Younger Max's shoulder's slumped. She looked down at the keys with uncertainty, "Do we ... do we win?"
"We'll win if you give me those fucking keys already!"
"Okay, jeez!" said younger Max, and tossed the keys to her older self. As she moved, the light from the headlights caught on her necklace. Three bullets on a leather thong. Chloe's necklace. She caught older Max staring at the necklace and asked, "Can't you tell me anything? Like, what's up with the tornado? Why is it frozen? It doesn't look like it's moving."
"Oh. I did that," said older Max, as if it was nothing. "I needed more time here. There's still something I have to get before I can leave. I need you to wait when you get that photo. Don't focus into it for like an hour. Just hang out with Warren for a while. I know that's a lot to ask, but it's important."
Younger Max nodded. Her hand went to the bullet necklace. Older Max wondered if it was really only a week ago she had been uncertain how she felt about Chloe. She remembered around that time wondering in her journal whether what she felt for Chloe was friendship or love. Well, a week of missing her had answered that, with a capital L. She knew what she was asking her younger self to do; having to sit and wait for an hour instead of rushing back in time to save Chloe would make for a gnawing, difficult hour. All the time magic in the world can't soothe the impatience of the heart.
"Okay, one spoiler," called older Max.
Younger Max turned back expectantly.

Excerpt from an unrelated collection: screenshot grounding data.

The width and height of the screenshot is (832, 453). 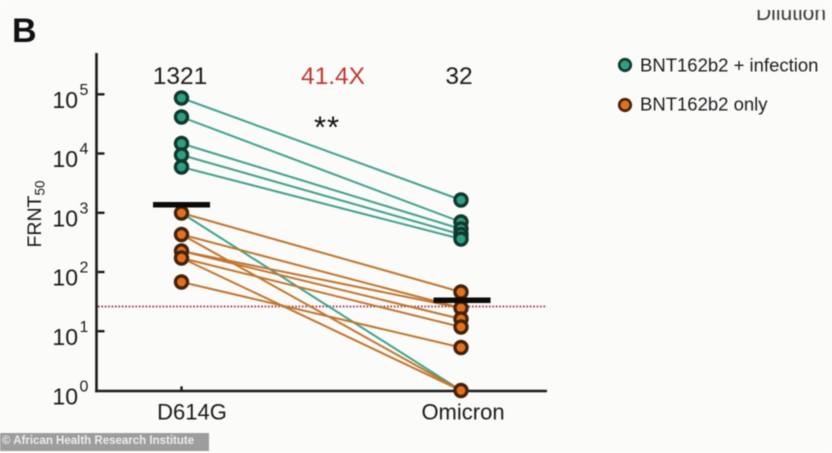 I want to click on svg-text: 4, so click(x=84, y=150).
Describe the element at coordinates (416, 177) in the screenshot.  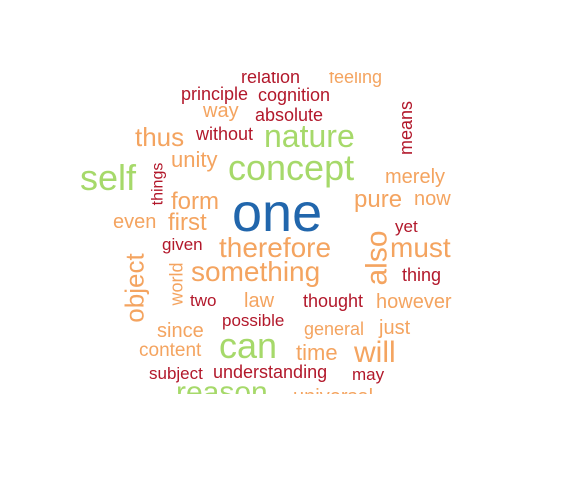
I see `word-merely: merely` at that location.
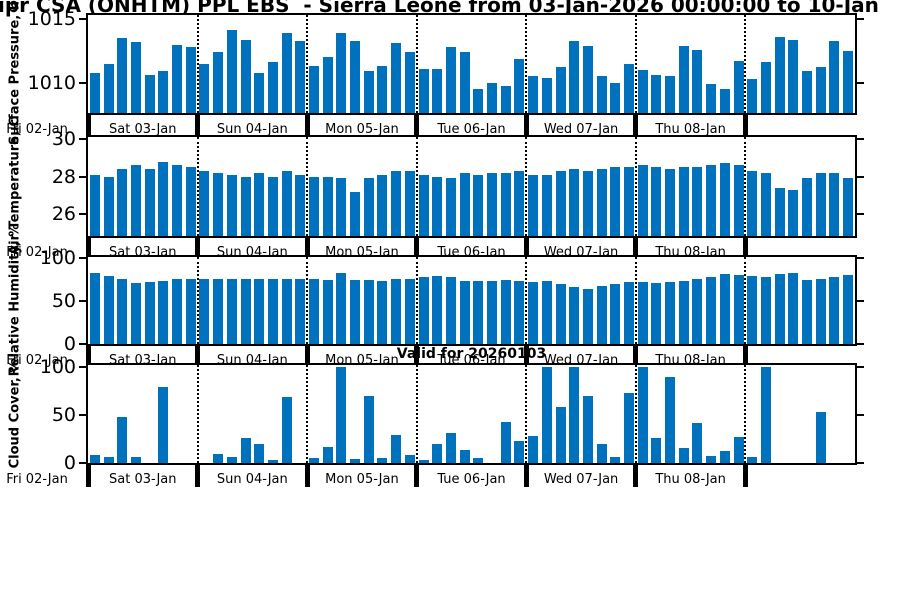  Describe the element at coordinates (37, 130) in the screenshot. I see `prev-day-label: Fri 02-Jan` at that location.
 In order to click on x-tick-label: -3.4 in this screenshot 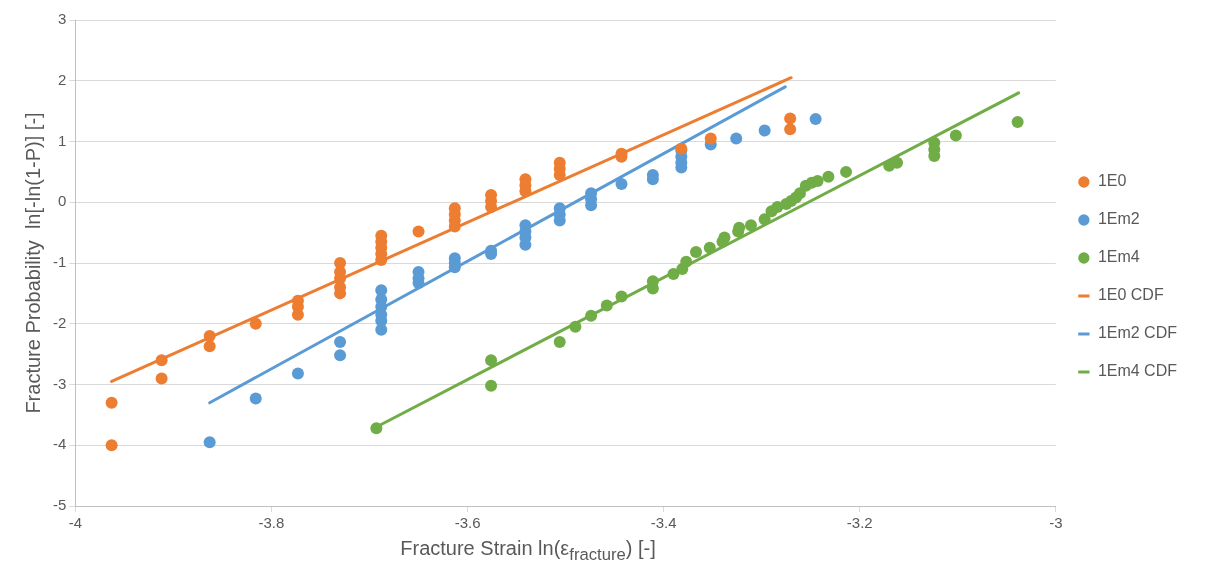, I will do `click(664, 523)`.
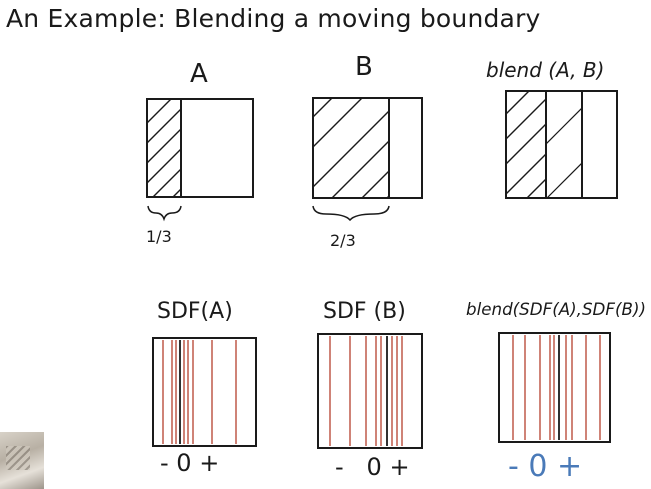 The width and height of the screenshot is (651, 489). I want to click on panel-sdf-blend-contours, so click(556, 388).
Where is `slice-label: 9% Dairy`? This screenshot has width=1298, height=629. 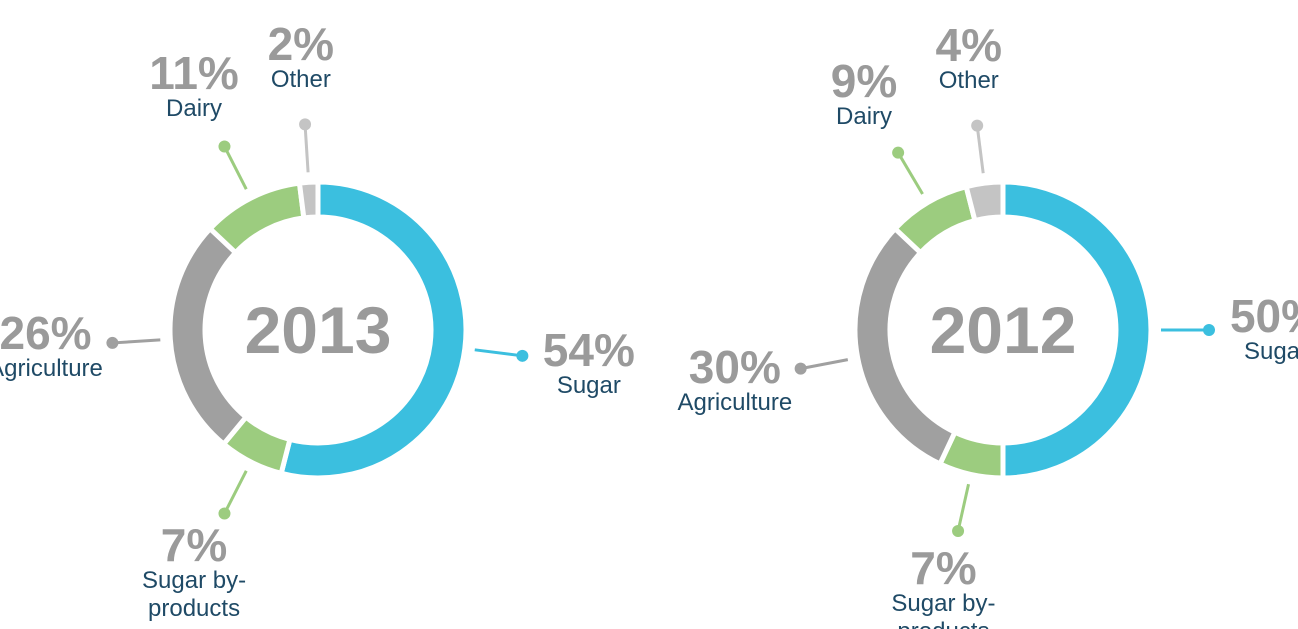 slice-label: 9% Dairy is located at coordinates (864, 93).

Older Max continued, "When you see Chloe, tell her you love her!"
Younger Max's face brightened with relief, "When I see Chloe?"
"Tell her you love her."
"I think... I think I do!" said younger Max with surprise.
"I know."
"We love Chloe," said younger Max, reflectively, tilting her head and clasping her hands over her heart, as if the feeling would escape if she didn't catch it.
"Yeah. Yeah we do," said older Max, managing a weary smile.
"So... do we win?"
Older Max clicked the key fob, unlocking Jefferson's car. "You buy me that hour and I'm gonna go find out."